The Method has the advantage that the implant produced in one piece is formed and foldable by the flexible cover and so on for example, for implantation on a catheter can be applied. The production of the entire implant in one piece reduces the time and expense.

Preferably comprises at least one process step of the invention Procedure the use of a pulsed laser. The use of the laser enables a particularly fast and cost-effective Manufacturing, especially if the laser in several process steps is used, since doing the implant on the steps away in the same machine and thus additional Setup and storage times are minimized.

at In a preferred embodiment, the pulsed laser a pulse duration of less than 100 picoseconds, in particular 10 Picoseconds, especially 1 picosecond. Furthermore, the Laser has a pulse duration of 500 femtoseconds, in particular 100 femtoseconds, especially 50 femtoseconds. Due to the low pulse durations In the machining process, the formation of a melt phase is avoided whereby a particularly dimensionally accurate production allows becomes.

The The method according to the invention can also be an etching method include. It is also possible that the erosive process a mechanical removal method comprises.

at a preferred embodiment of the invention Procedure, the starting material is a tube, leaving the implant can be used in the form of a stent.

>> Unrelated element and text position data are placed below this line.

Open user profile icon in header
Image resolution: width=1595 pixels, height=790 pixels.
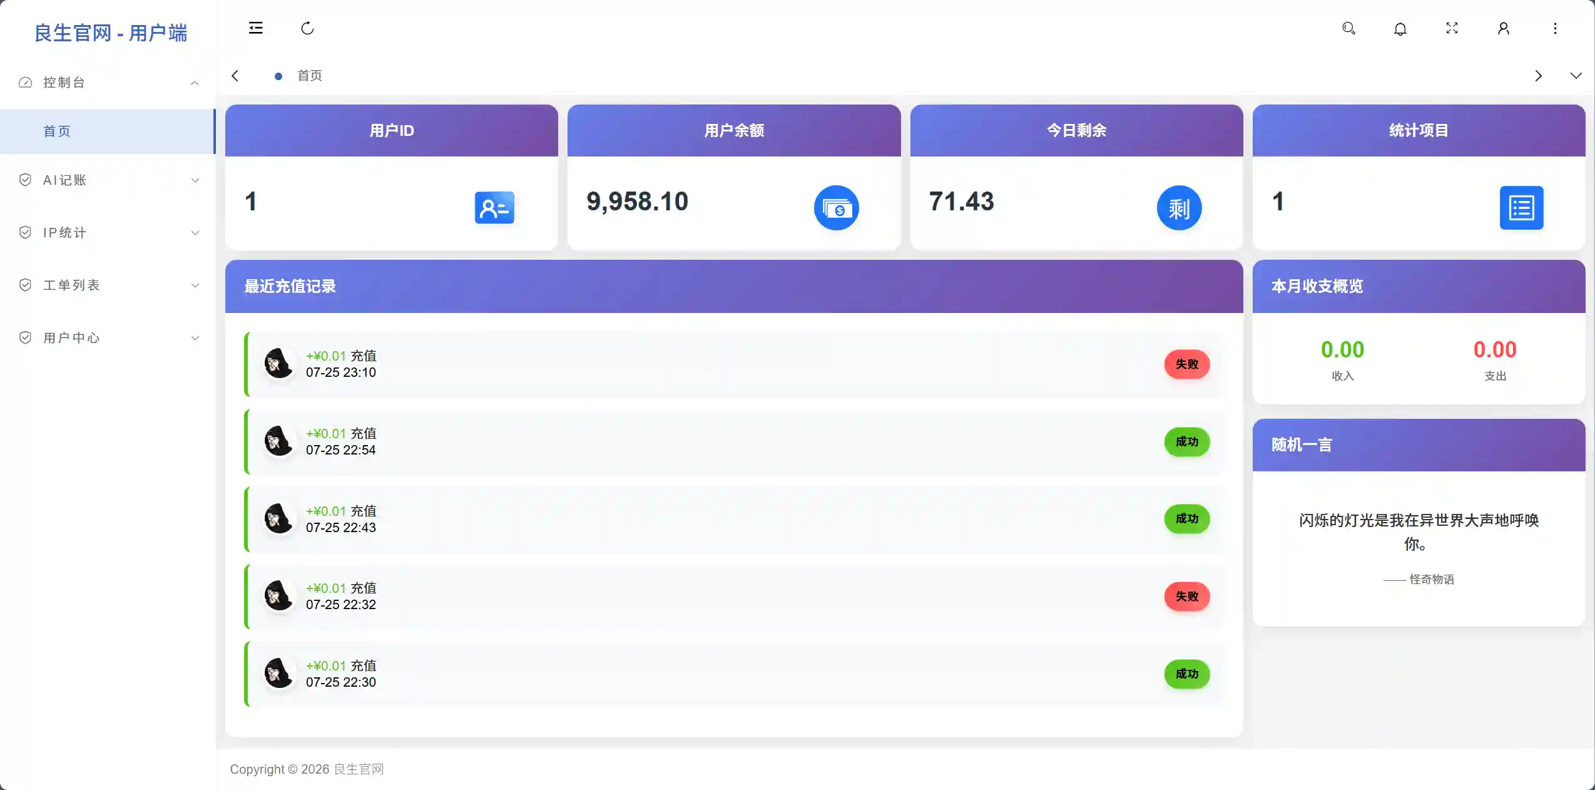1503,28
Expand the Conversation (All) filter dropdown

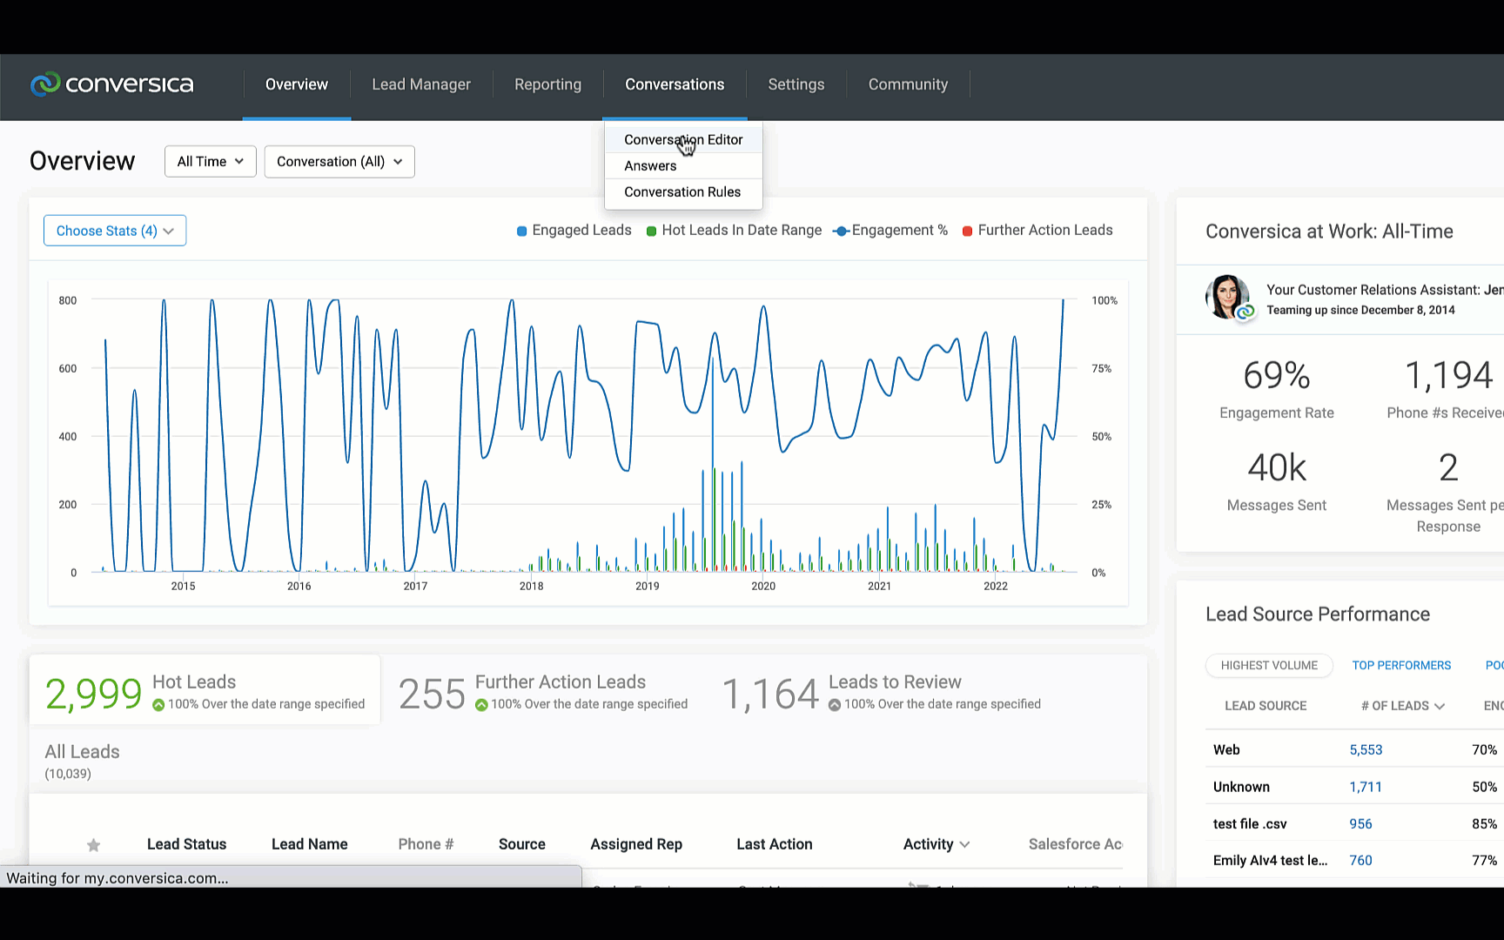click(x=339, y=162)
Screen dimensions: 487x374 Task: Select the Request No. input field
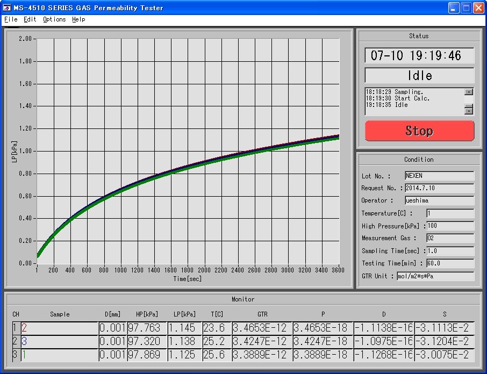(x=439, y=188)
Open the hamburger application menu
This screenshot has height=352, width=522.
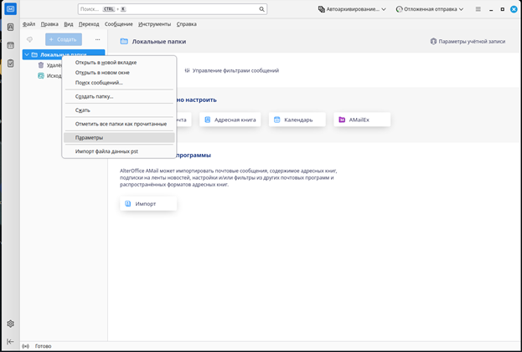(x=478, y=9)
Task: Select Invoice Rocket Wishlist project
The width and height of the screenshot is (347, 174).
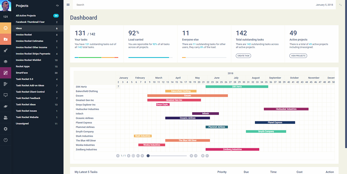Action: pos(28,60)
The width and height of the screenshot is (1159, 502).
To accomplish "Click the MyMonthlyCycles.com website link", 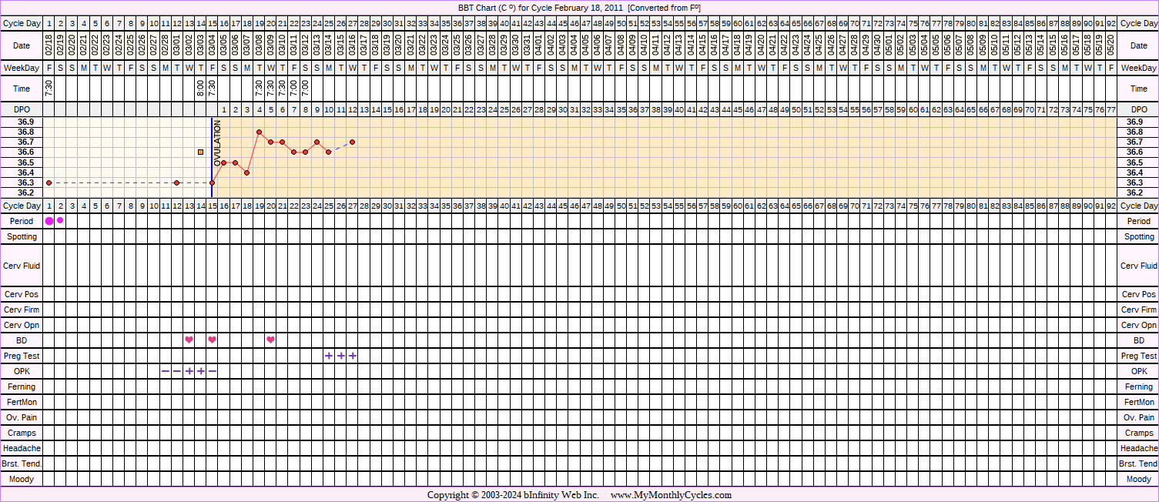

Further can the starting material of the invention Method also have a flat material. The free ends of the Flat material can in a third process step - after the steps described in claim 5 - form and / or be positively connected with each other. Especially The connection can be made by a laser welding process or a bonding done. In case of a stent-implant allows this procedure by the choice of spatial orientation the sheet when joining the ends of an arrangement the cover either on the outer circumference or on the inner circumference the support structure. Also a middle arrangement of the cover between the grid elements, in particular webs, is conceivable d. H. the wall thickness of the starting material becomes bilateral partially reduced by the same amount; the cover is set so centrally on the web surface aligned radially to the support structure at.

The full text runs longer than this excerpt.